Work request
Beneath this instruction is a listing; print exactly the lines in it starting at the line that contains "Videos (83, 1107)" and going through the line that contains "August 2024 (881, 1380)".

Material for this task
----

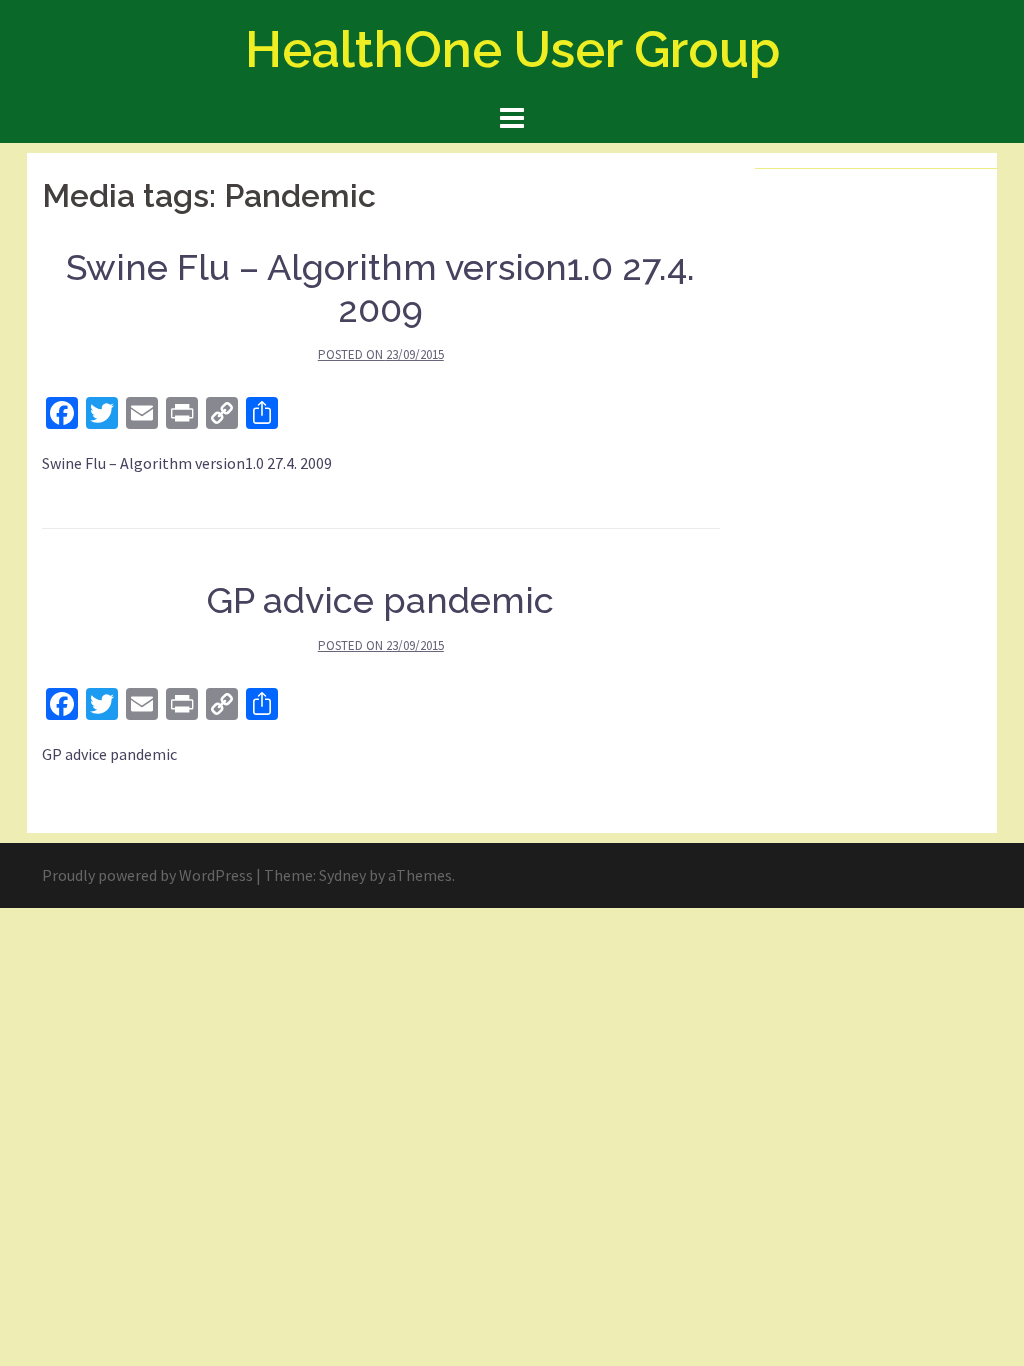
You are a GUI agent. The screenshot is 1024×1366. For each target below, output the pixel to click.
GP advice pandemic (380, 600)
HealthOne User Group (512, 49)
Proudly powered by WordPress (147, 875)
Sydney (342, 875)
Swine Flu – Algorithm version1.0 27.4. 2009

----

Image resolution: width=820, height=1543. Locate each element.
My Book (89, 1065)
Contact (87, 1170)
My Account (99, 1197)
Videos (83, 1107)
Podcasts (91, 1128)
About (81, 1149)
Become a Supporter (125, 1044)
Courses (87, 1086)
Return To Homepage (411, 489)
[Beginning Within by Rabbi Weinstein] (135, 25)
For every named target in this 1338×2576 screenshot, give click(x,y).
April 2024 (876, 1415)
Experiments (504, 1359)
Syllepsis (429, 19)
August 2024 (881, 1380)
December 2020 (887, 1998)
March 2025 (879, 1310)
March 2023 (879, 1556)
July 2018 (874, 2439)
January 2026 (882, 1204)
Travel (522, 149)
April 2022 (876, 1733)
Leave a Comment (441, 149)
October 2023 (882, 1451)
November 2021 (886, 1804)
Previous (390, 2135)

----

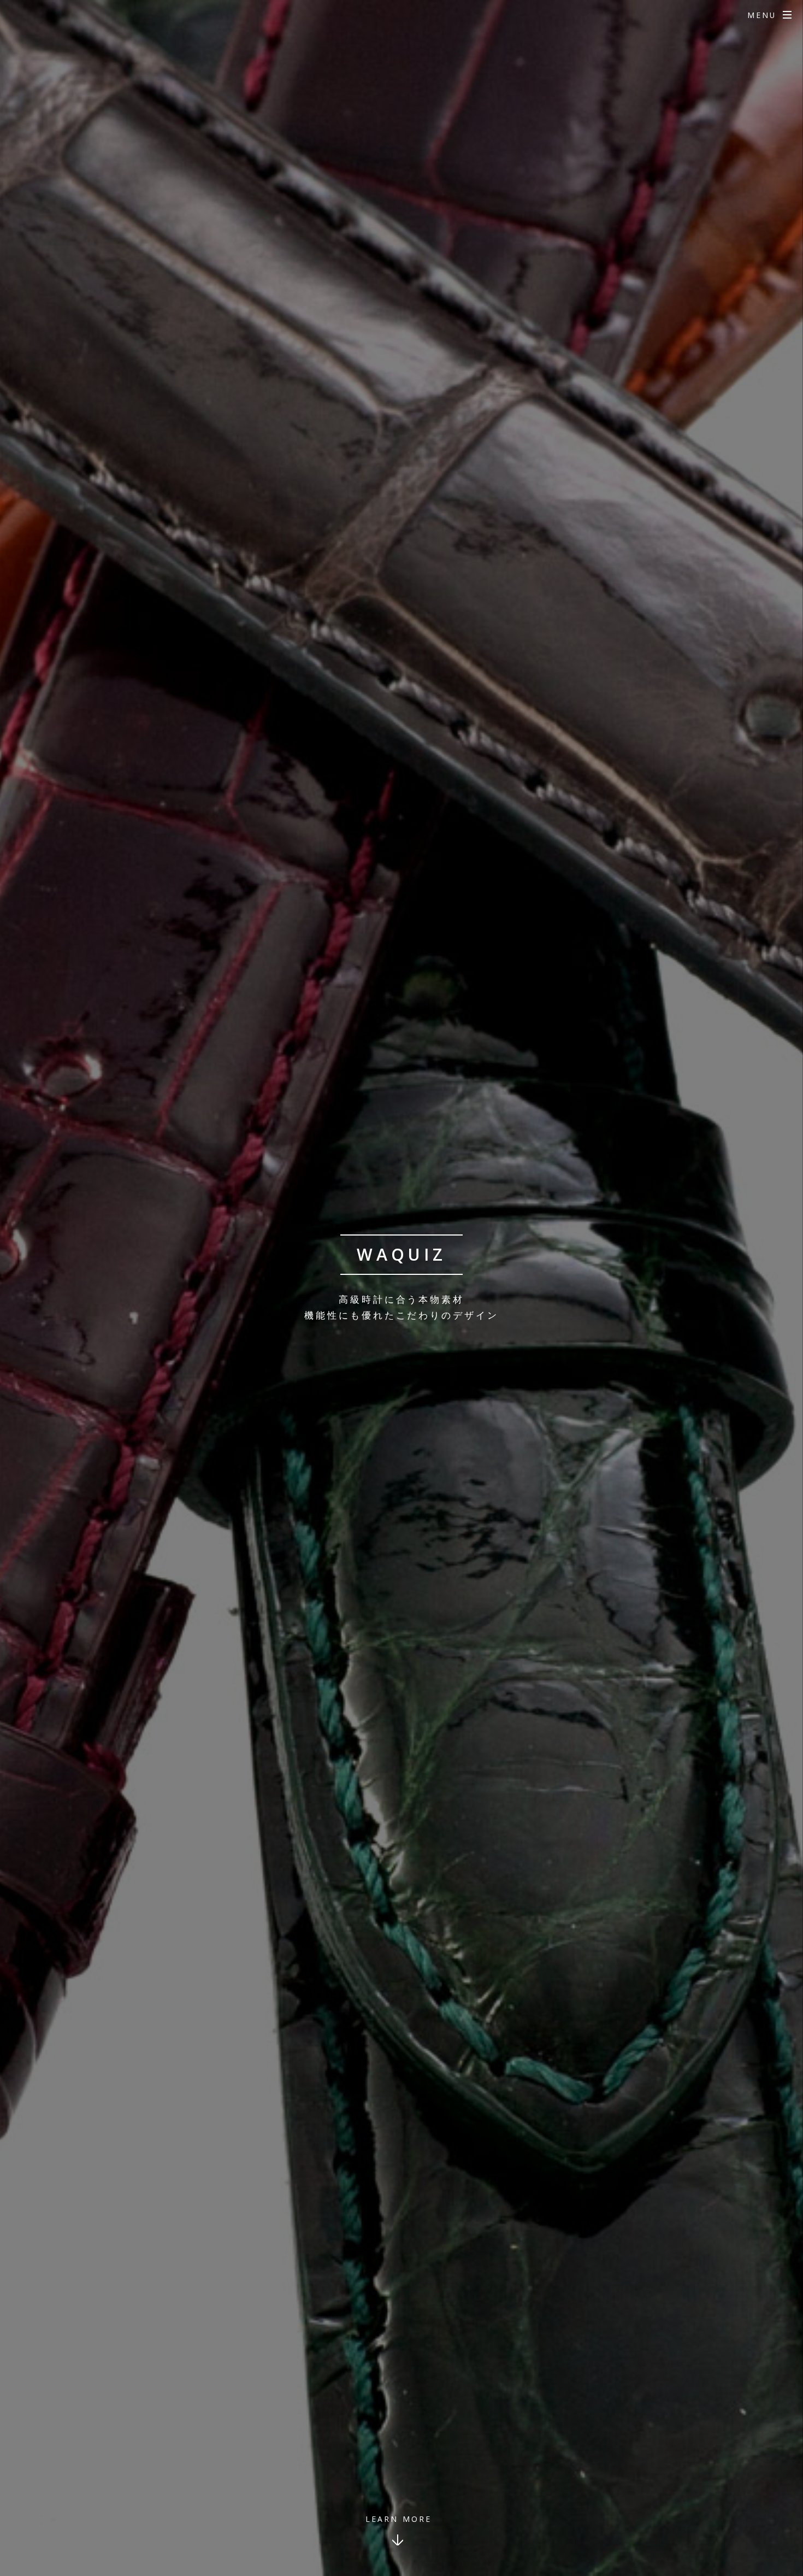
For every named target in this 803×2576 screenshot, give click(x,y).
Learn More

----

Response
Videos (83, 1107)
Podcasts (91, 1128)
About (81, 1149)
Become a Supporter (125, 1044)
Courses (87, 1086)
Return To Homepage (411, 489)
[Beginning Within by Rabbi Weinstein] (135, 25)
For every named target in this 1338×2576 screenshot, give click(x,y).
April 2024 (876, 1415)
Experiments (504, 1359)
Syllepsis (429, 19)
August 2024 (881, 1380)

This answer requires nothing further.